Goldsign’s Adriano Goldschmied shows how premium denim is made

Los Angeles Times

Looking at a pair of premium denim jeans (you know, the kind that cost upward of $120 and are generally found in department stores and specialty boutiques), it can be easy to miss some of the tiny details, deliberate nicks and distressing that go into the design.

The process of transforming a garment with origins in sturdy, utilitarian work wear into something pricey, fashion-forward and sometimes sexy requires lengthy design sessions, an intricate fit process and hours at a wash house where denim is treated like a science experiment-meets-an-artisan-workshop rather than a mass-produced basic churned out by the thousands in a factory.

“Basically everything is done by hand,” Adriano Goldschmied says, referring to the washing and fabric treating process. The founder and creative director of Goldsign Jeans and creative director for Citizens of Humanity men’s line spends much of his time in his denim laundry facility in Gardena experimenting with new washes for his lines. He’s referred to by many in the fashion industry as the “godfather of denim,” having started and developed a number of denim companies, including Diesel, Replay, AG Adriano Goldschmied and his current obsession, Goldsign.


Goldschmied walked us through the steps he uses to get a pair of raw boot-cut jeans to look perfectly worn in, distressed and creased in all the right places.

The jeans are thrown into a washing machine with a soap that helps to break down the fabric and contrasts the blue and white yarns.

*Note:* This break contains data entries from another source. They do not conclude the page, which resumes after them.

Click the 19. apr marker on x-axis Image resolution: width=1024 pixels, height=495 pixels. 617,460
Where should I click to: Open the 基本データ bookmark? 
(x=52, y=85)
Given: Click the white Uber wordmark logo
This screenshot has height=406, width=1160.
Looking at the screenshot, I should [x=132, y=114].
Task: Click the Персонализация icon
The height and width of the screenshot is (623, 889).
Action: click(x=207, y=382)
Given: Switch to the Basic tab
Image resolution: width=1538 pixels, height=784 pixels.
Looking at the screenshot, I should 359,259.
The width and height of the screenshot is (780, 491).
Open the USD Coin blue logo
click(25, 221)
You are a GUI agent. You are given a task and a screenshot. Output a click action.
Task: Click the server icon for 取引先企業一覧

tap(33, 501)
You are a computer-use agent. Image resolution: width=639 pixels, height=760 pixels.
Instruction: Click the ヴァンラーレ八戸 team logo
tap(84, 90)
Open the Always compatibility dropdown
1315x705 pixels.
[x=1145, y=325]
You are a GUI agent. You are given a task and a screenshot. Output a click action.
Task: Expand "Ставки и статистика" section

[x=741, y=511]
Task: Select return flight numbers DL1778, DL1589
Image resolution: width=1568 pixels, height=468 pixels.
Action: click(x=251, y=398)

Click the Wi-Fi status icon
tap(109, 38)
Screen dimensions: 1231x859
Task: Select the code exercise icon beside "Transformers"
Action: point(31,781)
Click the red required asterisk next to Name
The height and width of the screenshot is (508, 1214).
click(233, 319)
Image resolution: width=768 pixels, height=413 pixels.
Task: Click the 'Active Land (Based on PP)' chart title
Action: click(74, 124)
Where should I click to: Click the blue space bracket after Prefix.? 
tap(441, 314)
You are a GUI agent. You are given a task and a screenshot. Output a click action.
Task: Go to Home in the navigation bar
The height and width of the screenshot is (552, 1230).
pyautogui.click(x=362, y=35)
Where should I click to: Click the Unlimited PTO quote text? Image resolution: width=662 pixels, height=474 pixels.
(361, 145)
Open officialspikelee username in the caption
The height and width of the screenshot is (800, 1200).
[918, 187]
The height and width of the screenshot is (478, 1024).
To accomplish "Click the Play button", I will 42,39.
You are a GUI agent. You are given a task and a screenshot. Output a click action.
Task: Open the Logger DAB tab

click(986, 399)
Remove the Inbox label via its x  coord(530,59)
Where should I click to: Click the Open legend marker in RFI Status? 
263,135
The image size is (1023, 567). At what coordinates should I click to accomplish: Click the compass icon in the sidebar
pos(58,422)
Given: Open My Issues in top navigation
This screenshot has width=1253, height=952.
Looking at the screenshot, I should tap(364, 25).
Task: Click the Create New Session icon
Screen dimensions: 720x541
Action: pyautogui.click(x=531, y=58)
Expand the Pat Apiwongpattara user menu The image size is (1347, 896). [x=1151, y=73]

The jeans are then put into an industrial-size washing machine filled about halfway with Turkish pumice stones, which create small abrasions on the edges of pockets and along the hem of the pants.

Then the jeans are rinsed in cold water to eliminate the soap as well as any powder or residue formed during the stone-washing process. They are placed in an extractor to remove excess water until they are just slightly damp.

Next? Forty minutes in a 140-degree dryer.

Once dry, the jeans are dipped in a vat of resin to stiffen them and prepare them for the sanding and abrasion process.

Another trip to the extractor eliminates excess resin.

By this point, the jeans begin to exhibit a slightly stiff yet moldable texture ideal for deliberate creases. The pants are pulled onto a machine that is essentially the bottom half of a mannequin to create pleats around the upper thigh area and hip area — all done by hand, so no two pairs are exactly the same.


After the desired creases and pleats are made, a large black bag is zipped around the jeans and filled with air heated to 170 degrees. The heat “cures” the resin enough so that the jeans can be removed from the mannequin, hung on a rack and fed into a large 330-degree oven for 15 minutes to cure further.

Emerging from the oven, the jeans are dry and ready for sanding. They’re placed on another mannequin for what Goldschmied calls “local abrasion,” a process designed to enhance the texture and increase the color contrast in the fabric. Using a square of sandpaper made especially for working with denim, an employee sands specific areas on the pants. “The sanding breaks up the indigo, so the white color of the thread inside comes through,” Goldschmied says.

He then dips a cloth in chlorine and goes back over the area he has just sanded to make the white areas even more white.

The jeans are washed yet again to neutralize chemicals used in processing and remove any residue created in the sanding process. (Some styles are treated with a tool that resembles a drill head with coarse sandpaper attached to it, resulting in an “aged” finish.)

Finally, the jeans are placed back on the mannequin for some browning and aging detail, which is accomplished with a torch. A finisher runs the flame lightly over some of the whiter areas to lessen the contrast.

The entire process — washing, stoning, curing and creasing — takes about six hours.